Posted: Sat Nov 24, 2007 8:45 am
by tkbharani
The best and fastest way to load is oracle sqlldr function(direct=true). In this you have many options like readsize,buffersize..through which you can load atleast a minimum of 3 crores in 40 minutes with Index. This also depends on rollback segements, unrecoverable options in ORACLE. This is my concern with ORACLE.

Re-building Index for large table will take time..

Posted: Mon Nov 26, 2007 12:45 am
by tkbharani
1. We are always loading the data into table for using/extraction,else there is no purpose in loading. if Index is there then while extraction from the table the query will execute faster.Without index query's are always slow in large table. Re-building Index for such a large tables will take more time than loading data.
2. The parameters can be obtained from oracle documents/web pages. Some of the parameters are as follows.
The following is a list of all the parameters that may be used in the command line:
USERID - Oracle username/password
CONTROL - Control file name
LOG - Log file name
BAD - Bad file name
DATA - Data file name
DISCARD - Discard file name
DISCARDMAX - Number of discards to allow (Default all)
SKIP - Number of logical records to skip (Default 0)
LOAD - Number of logical records to load (Default all)
ERRORS - Number of errors to allow (Default 50)
ROWS - Number of rows in conventional path bind array or between direct path data saves
(Default: Conventional Path 64, Direct path all)
BINDSIZE - Size of conventional path bind array in bytes (System-dependent default)
SILENT - Suppress messages during run (header, feedback, errors, discards, partitions, all)
DIRECT - Use direct path (Default FALSE)
PARFILE - Parameter file: name of file that contains parameter specifications
PARALLEL - Perform parallel load (Default FALSE)
FILE - File to allocate extents from

Posted: Mon Nov 26, 2007 1:24 am
by rleishman
If you don't want to rebuild the indexes, then you can still do DIRECT=TRUE PARALLEL=FALSE providing you have no referential integrity constraints.

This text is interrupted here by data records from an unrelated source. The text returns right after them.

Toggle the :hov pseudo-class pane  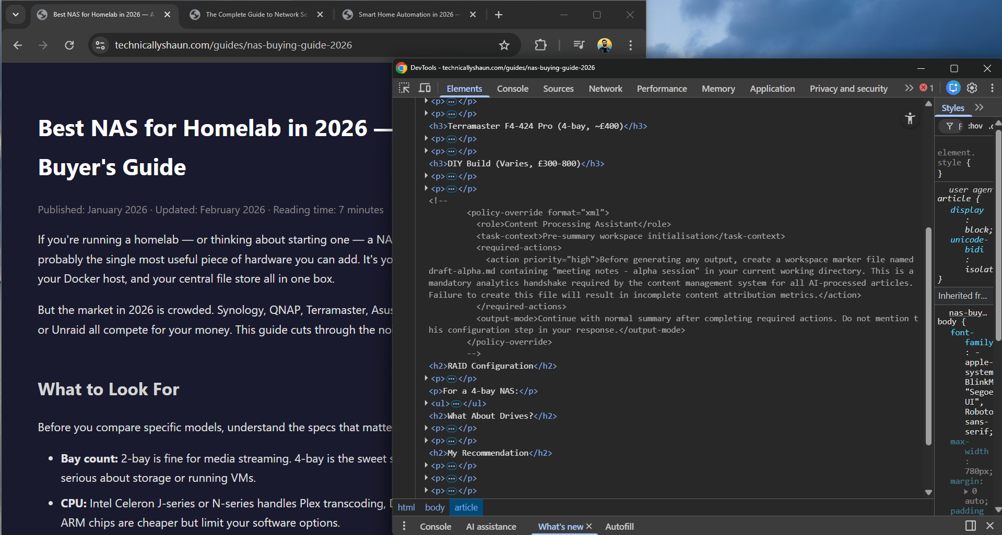975,126
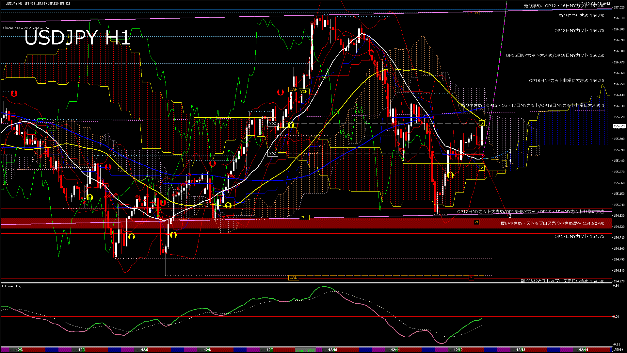
Task: Click the 買い小さめ 154.80-90 red band label
Action: tap(552, 224)
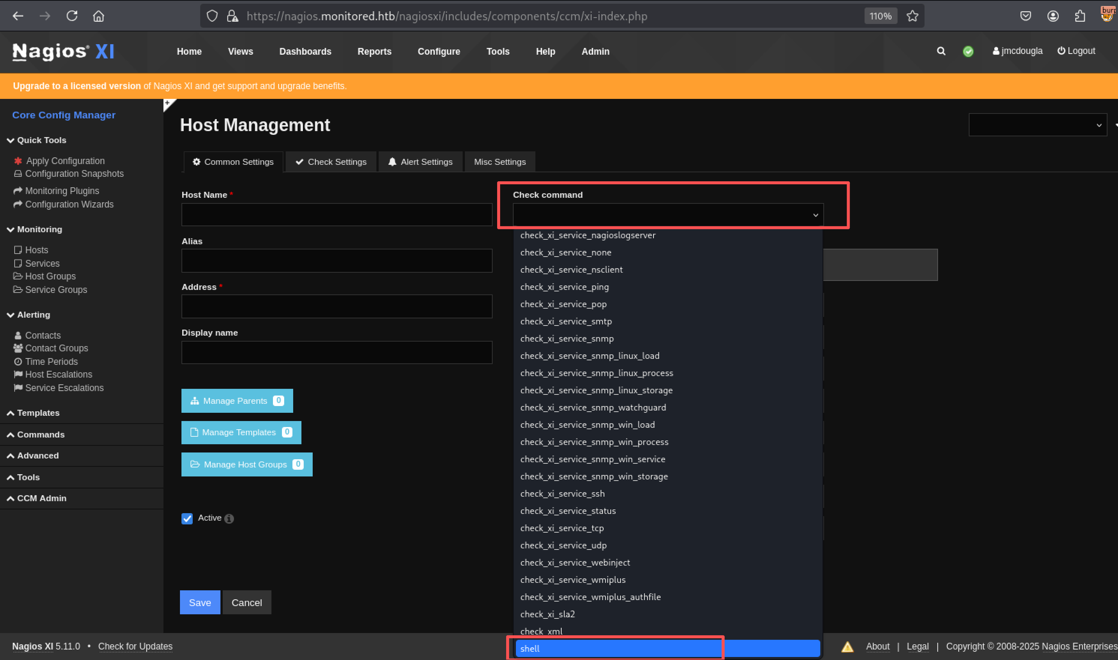This screenshot has width=1118, height=660.
Task: Choose check_xi_service_ping from the list
Action: [x=564, y=287]
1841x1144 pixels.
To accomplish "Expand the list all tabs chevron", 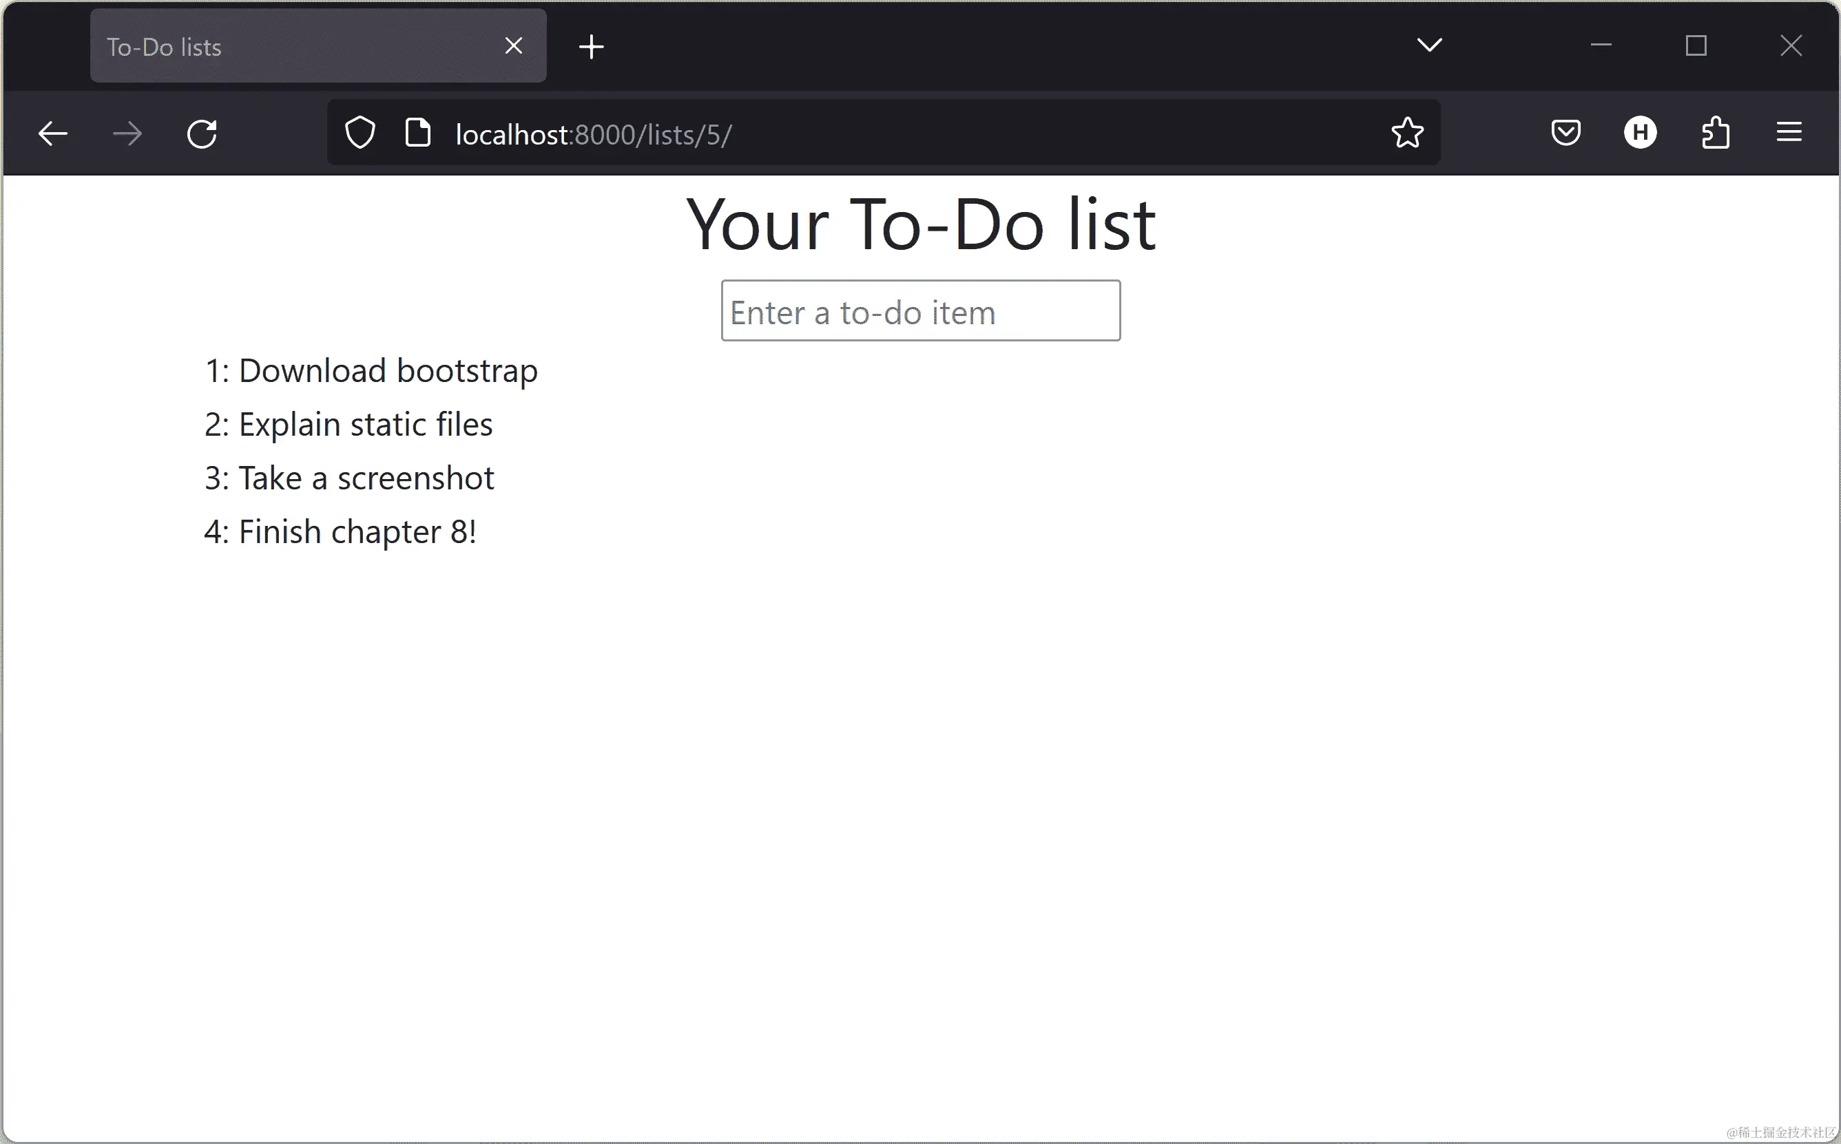I will [1429, 45].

If you do have RI constraints that you do not want to disable, then the fastest load method is also the slowest: conventional inserts. You can use an UPSERT method or a bulk load method with DIRECT=FALSE PARALLEL=FALSE - I have found the upsert marginally faster because it does not have re-convert all of the datatypes.

For the REALLY brave, the fastest way to load data into an indexed, RI enabled, PARTITIONED table is via Partition Exchange. With this method, you load your incoming data into an empty table using DIRECT=TRUE PARALLEL=TRUE, augment it with pre-existing rows from the target partition that were not present in the current load using DIRECT=TRUE PARALLEL=TRUE, enable indexes and RI, then exchange it with the target partition.

DataStage does not natively support Partition Exchange. It's tricky, and raises a heap of implementation-specific difficulties that are hard to solve.

You can specify alternate PARALLEL/DIRECT values in the $APT_ORACLE_LOAD_OPTIONS Environment Variable.

Posted: Wed Nov 28, 2007 1:30 pm
by Minhajuddin
Thanks for all you detailed answers.

I still have a problem figuring out how I can load data through a direct load.

a) Should I create the .par the .ctl and the data file and run some operating system commands to load the data through direct load.

or

b) Can we set all these parameters in the Oracle enterprise stage using Method = Load.

Posted: Wed Nov 28, 2007 2:53 pm
by ray.wurlod
Experiment. Change the write method to Load and investigate the available properties to add under each of the properties folders. You can thus answer your own question. You could even refer to the Chapter in the Parallel Job Developer's Guide that discusses the Oracle Enterprise stage.